Here’s what you need to accomplish:
> The space needs to be dry to avoid mold and rot.
> You want to keep the storage area reasonably constant in temperature, especially with home-canned foods.
> You must keep your food safe from rodents and other pests.
> The space should be conveniently located so you can access it without difficulty and secure it from the threat of plunder. Obviously, an unsecured tin shed in the back-yard meets none of these requirements, while a dedicated pantry in your home meets all of them. But most people choose a set of shelves and bins in the garage as the most convenient and affordable solution. If you do end up building a storage space, here are a few basic rules to follow:
> Chrome “meat rack” shelving is good, because it allows airflow around the stores.
> Wooden shelves are also good, especially if you can make cabinets by putting doors on them.
> Keeping canned foods in the dark helps inhibit any bacterial growth and helps keep foods at a constant temperature.
> Keep adequate room on the shelves, especially around dried foods.
> Don’t store food in paper or cardboard containers on concrete floors. Water condenses and wicks up through the concrete.
> If you use metal trash cans for bulk storage, be sure the lids are tightly bound to the cans. Rubber tie-downs work well for this.
Meal ready to eat
If you have a lot of money to spend and you want to stock up on pre-made meals, this is easy to do. Prepared survival rations are stackable, will keep a long time, and every-thing is already included. The down side is that they’re not very appetizing and they cost a lot, compared to doing your own storage. If you want to stock up on emergency meals, there are many online outlets (and perhaps some advertisers in this magazine) that can help you. Among the vendors are:
The best way to keep meat
Without a doubt, the best way to store meat is alive and walking around! This is just one reason that becoming proficient at fishing, trapping, and hunting should be on your list of personal skills to develop. For instance, a crayfish trap can get you some fresh meat in most of North America and costs about $10. Just throw some old food scraps into it and leave it overnight in a deep, rocky place in a creek or pond.

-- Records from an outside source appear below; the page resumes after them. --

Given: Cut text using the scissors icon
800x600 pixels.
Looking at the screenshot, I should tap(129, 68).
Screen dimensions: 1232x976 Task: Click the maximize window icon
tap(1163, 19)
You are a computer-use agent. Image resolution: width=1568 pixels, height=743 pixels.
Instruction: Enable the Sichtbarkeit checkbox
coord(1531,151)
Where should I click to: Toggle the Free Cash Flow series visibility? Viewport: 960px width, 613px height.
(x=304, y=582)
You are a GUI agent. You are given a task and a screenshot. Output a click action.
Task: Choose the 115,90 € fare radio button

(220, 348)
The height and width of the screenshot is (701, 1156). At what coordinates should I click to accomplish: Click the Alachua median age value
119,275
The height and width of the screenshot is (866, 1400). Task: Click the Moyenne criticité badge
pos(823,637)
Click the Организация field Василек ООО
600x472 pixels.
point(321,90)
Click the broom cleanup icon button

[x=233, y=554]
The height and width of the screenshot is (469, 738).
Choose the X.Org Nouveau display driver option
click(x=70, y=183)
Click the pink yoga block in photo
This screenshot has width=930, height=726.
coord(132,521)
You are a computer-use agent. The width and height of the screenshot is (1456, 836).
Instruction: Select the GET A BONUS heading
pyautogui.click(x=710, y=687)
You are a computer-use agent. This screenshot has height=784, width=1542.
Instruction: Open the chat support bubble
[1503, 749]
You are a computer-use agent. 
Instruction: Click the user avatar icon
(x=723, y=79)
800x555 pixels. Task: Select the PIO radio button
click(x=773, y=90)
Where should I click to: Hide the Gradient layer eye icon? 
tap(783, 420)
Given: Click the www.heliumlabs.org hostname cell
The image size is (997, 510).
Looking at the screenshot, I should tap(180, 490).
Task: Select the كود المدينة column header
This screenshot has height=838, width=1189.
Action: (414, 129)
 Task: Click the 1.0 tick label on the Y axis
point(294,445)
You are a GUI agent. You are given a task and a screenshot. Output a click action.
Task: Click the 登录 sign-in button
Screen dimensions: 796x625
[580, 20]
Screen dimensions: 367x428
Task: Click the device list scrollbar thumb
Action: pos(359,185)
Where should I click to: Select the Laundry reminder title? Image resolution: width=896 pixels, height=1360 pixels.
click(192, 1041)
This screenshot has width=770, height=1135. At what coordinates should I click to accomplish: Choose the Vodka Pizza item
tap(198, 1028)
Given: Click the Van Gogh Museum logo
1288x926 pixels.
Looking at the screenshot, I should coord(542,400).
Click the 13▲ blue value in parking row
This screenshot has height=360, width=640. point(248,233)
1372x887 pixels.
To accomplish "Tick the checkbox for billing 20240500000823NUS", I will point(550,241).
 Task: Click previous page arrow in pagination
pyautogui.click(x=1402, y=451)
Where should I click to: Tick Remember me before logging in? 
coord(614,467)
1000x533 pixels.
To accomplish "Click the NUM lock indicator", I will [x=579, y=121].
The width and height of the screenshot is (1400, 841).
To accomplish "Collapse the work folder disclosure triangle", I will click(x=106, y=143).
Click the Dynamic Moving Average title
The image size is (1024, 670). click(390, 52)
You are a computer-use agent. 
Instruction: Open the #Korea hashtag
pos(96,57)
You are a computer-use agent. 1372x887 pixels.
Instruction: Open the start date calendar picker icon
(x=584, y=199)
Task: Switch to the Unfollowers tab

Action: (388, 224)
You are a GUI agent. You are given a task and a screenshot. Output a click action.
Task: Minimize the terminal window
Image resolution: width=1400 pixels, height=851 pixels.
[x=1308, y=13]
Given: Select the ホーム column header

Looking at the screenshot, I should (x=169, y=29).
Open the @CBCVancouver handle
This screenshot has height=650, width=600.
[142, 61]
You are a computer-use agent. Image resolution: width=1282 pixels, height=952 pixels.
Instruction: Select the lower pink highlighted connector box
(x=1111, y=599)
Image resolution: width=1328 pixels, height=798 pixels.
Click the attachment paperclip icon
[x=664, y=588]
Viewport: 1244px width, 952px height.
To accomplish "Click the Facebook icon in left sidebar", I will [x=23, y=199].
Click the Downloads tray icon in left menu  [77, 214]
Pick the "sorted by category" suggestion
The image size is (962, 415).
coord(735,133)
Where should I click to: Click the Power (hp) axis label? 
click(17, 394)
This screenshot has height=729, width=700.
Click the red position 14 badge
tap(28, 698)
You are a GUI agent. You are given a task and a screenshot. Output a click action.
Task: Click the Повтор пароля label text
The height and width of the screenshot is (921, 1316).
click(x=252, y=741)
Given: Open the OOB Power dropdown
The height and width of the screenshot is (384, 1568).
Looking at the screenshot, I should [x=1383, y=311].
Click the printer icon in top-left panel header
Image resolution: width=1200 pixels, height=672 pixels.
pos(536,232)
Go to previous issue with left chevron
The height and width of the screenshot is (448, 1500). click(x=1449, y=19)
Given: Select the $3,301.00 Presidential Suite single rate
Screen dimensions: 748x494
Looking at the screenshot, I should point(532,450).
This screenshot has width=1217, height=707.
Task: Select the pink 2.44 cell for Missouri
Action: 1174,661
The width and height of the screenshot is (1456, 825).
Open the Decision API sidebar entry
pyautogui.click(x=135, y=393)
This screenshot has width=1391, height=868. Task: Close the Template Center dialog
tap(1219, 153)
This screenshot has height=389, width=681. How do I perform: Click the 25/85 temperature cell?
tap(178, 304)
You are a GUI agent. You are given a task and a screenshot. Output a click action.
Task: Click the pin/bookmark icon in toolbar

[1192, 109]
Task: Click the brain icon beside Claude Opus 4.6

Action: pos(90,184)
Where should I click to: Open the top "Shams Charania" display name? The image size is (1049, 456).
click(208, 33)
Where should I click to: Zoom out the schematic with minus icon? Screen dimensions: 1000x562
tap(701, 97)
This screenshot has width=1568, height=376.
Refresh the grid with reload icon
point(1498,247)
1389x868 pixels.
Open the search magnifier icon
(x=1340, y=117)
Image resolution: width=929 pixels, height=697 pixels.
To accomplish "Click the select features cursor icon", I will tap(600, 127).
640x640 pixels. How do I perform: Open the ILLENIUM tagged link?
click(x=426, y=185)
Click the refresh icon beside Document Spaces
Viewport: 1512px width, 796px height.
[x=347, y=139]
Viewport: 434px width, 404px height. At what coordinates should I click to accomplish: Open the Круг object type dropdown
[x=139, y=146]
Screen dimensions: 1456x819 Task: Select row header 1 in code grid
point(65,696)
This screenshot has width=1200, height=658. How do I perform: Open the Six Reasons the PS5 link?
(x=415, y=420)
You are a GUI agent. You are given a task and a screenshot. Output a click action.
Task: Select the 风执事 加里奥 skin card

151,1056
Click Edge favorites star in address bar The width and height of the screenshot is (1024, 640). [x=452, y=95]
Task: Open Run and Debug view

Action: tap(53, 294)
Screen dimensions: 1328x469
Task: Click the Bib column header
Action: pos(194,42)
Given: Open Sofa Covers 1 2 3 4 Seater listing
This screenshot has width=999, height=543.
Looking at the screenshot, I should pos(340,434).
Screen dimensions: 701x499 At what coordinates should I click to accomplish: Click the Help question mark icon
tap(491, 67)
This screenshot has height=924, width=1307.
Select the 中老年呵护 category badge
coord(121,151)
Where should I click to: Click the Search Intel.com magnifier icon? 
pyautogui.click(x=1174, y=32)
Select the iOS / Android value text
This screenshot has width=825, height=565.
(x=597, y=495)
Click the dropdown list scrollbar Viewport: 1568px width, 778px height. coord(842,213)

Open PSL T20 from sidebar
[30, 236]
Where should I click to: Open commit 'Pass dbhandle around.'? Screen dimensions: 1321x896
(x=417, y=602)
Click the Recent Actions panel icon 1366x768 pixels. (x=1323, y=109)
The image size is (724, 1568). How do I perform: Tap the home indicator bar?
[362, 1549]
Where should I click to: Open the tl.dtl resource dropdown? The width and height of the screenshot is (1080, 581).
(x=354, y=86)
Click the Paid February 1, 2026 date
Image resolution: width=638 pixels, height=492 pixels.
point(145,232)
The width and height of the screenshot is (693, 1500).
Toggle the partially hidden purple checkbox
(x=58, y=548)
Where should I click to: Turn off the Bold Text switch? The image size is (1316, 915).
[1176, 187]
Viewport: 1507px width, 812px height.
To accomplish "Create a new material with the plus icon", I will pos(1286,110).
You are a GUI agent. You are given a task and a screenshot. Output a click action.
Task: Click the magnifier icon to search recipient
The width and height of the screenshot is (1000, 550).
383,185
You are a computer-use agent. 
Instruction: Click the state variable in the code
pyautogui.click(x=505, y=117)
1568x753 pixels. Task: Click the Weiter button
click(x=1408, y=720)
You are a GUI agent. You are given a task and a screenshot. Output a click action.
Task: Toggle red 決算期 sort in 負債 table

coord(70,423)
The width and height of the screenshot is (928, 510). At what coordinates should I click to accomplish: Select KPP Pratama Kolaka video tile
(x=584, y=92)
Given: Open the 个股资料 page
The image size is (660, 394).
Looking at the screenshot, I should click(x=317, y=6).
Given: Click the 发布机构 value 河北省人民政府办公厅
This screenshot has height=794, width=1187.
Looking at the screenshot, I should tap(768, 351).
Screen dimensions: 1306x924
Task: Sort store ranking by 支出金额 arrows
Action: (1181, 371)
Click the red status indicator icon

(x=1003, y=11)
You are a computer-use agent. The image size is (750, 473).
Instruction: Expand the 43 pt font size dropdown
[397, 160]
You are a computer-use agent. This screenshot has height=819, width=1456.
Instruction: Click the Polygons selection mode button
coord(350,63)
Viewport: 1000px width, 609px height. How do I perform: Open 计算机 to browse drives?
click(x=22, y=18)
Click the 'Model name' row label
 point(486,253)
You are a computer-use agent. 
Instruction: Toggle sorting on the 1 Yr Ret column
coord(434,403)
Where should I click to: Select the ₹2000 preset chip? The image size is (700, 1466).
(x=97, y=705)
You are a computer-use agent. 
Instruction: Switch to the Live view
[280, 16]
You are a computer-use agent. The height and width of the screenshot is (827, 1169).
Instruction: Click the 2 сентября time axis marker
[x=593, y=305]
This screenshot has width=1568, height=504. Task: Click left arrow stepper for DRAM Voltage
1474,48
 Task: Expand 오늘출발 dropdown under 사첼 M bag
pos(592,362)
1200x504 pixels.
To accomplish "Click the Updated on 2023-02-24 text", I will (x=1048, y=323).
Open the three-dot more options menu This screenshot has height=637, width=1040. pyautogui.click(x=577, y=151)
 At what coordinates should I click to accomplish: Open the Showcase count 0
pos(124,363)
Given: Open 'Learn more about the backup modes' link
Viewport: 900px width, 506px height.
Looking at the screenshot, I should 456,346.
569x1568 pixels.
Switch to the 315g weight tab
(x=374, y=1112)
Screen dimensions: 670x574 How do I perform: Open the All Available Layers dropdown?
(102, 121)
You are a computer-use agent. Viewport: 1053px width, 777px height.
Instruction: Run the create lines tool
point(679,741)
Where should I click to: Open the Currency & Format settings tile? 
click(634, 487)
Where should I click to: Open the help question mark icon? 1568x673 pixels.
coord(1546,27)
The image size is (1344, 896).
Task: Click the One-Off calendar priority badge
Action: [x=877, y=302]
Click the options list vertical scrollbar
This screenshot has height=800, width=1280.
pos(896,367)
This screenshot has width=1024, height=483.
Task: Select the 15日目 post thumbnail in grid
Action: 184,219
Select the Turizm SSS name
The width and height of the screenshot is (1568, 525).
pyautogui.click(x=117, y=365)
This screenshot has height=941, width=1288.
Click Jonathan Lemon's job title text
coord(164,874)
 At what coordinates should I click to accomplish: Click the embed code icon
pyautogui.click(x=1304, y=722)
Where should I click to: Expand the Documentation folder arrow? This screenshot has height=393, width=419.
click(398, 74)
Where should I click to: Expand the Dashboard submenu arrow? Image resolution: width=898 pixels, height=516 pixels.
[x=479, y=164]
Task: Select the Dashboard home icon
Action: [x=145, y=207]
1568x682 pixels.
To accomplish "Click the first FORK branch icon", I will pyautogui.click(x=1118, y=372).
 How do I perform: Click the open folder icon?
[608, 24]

Ask around the fishing shops in your area, and you’ll get some tips about where to find crawdads. The same is true of basic fishing gear: You can pick up these tools at garage sales and thrift stores for a song and add them to your arsenal of food-acquisition supplies. Fish will stay fresh until you catch it. Hunting, on the other hand, takes quite a bit more training and preparation. That skill has been prized since before recorded history.
The storage solution
Keeping a stash of stored foods just makes good sense. It doesn’t matter if you’re living on a remote homestead or an apartment in midtown Manhattan. Having a little extra food stashed away is a cheap insurance policy against going hungry. Every year, you can see people fighting over the last box of corn flakes somewhere in America for no good reason—why should that ever be you?